CMS’ director of survey and certification, Thomas Hamilton, said he is “not likely to change anything” until a new administrator is in place. That is according to Larry Minnix, president and CEO of the American Association of Homes and Services for the Aging. Minnix spoke to McKnight’s at his group’s annual spring conference and exhibition in Washington. The conference ends today.
 
“I hope they will have a real quality-improvement, healthcare person in that job,” Minnix said. “It will all be about system change. That doesn’t need to be another politician. There needs to be an expert in that job. Mark McClellan [the former CMS administrator under George W. Bush, and a physician] was the gold standard as far as I’m concerned. There have been two or three people mentioned that would be good.”
 
Minnix expressed hope that Gov. Kathleen Sebelius (D-KS), President Obama’s nominee for secretary of the Department of Health and Human Services, would be confirmed soon so she could then nominate a new CMS chief. Charlene Frizzera became CMS’ acting administrator after Bush left office earlier this year.
 
The Five-Star system “is still a hot topic. It is unjust, inadequate and poorly designed, with flawed data,” Minnix said. “That hasn’t changed. What has changed is, [providers] are doing their part to make sure that data’s going in clean. We’re trying to eliminate the ‘garbage in, garbage out,’ but it’s still garbage coming out.”
 
Minnix said providers met with CMS officials and requested a handful of changes to the rating system. They included forming work-study groups to improve each of the three ratings sub-categories (survey results, quality indicators and staffing).

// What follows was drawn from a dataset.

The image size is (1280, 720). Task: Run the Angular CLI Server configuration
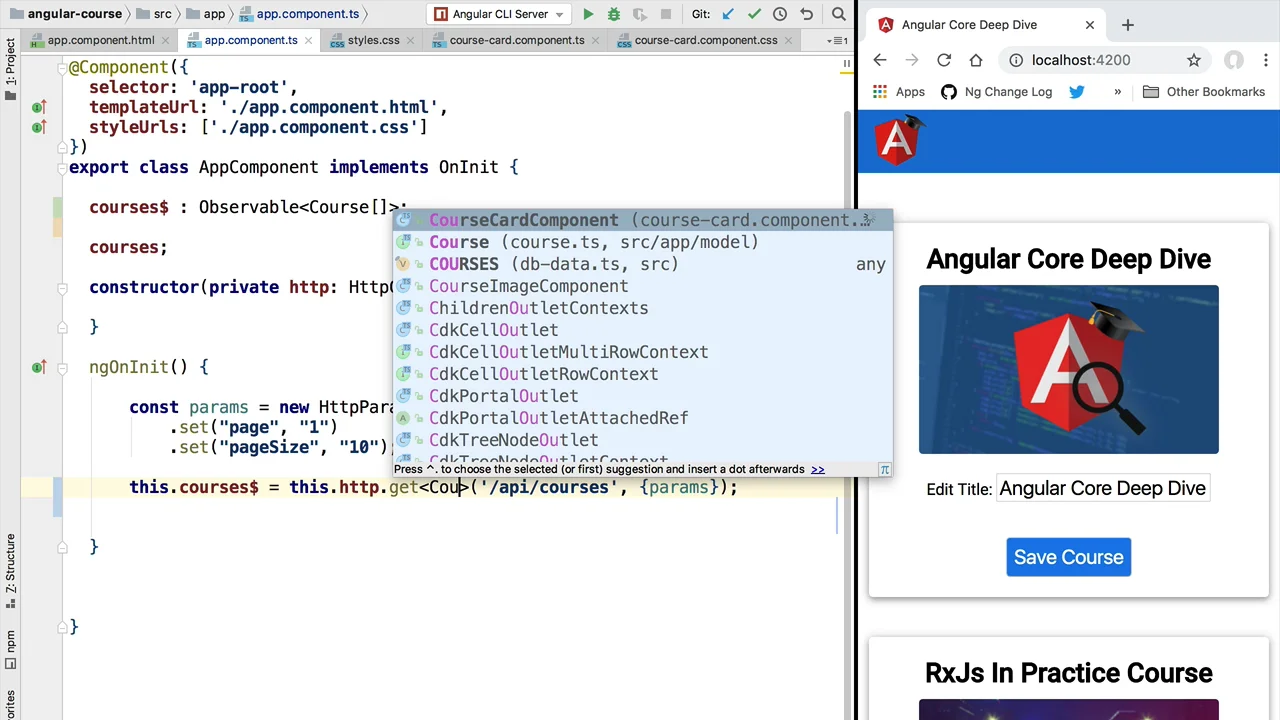click(588, 14)
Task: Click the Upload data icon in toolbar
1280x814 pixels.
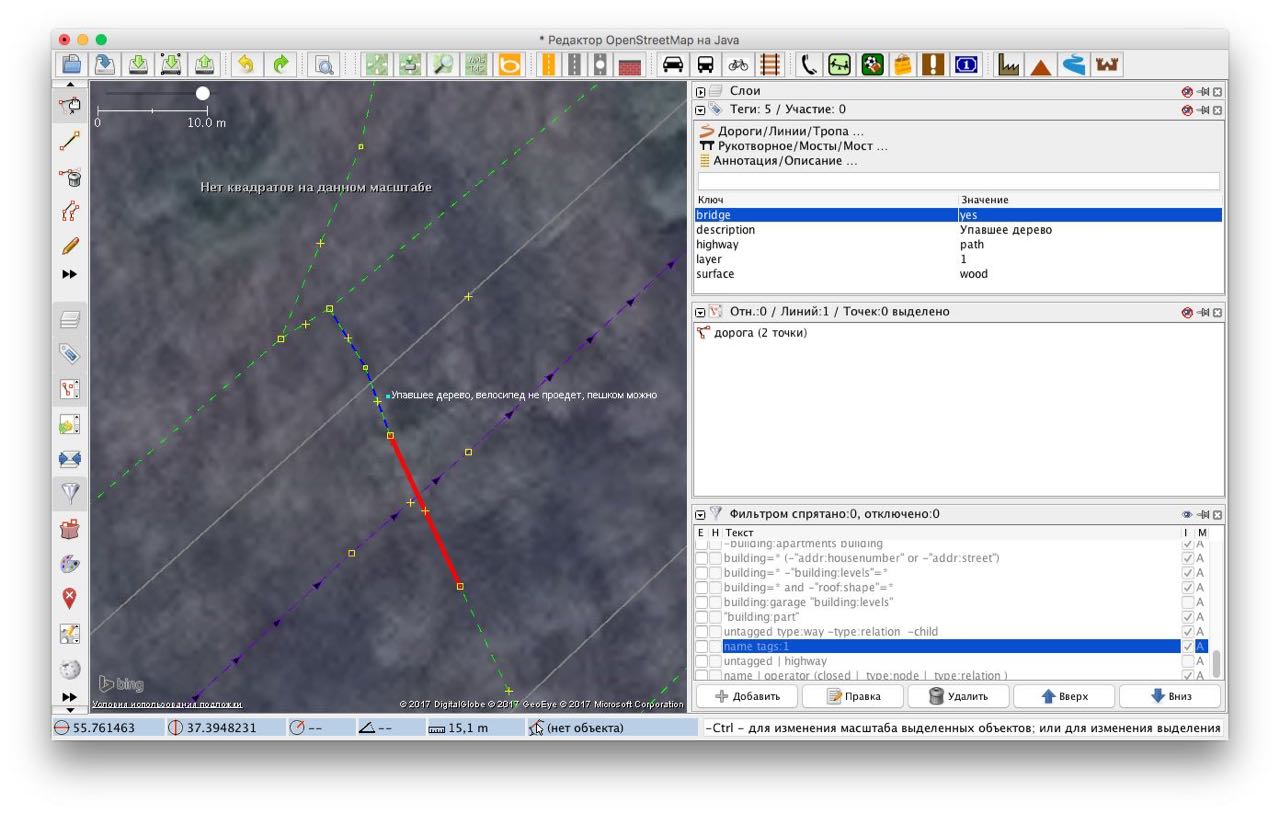Action: (203, 64)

Providers also want a consumer satisfaction element factored in. “We also want a change from the bell-curve shaped system, where in any given quarter, only 10% to 12% of facilities can be five stars,” he noted. “You could be a five-star facility, do nothing different (less) and be three stars the next quarter.”
 
He also found fault with the Five-Star system because it could lead to facilities concentrating on courting “five-star residents,” at the exclusion of more complicated, higher-acuity residents. To the irritation of provider advocates, the Five-Star rating system has grown in acceptance and as a point of reference among consumer groups and the mainstream press since debuting last December.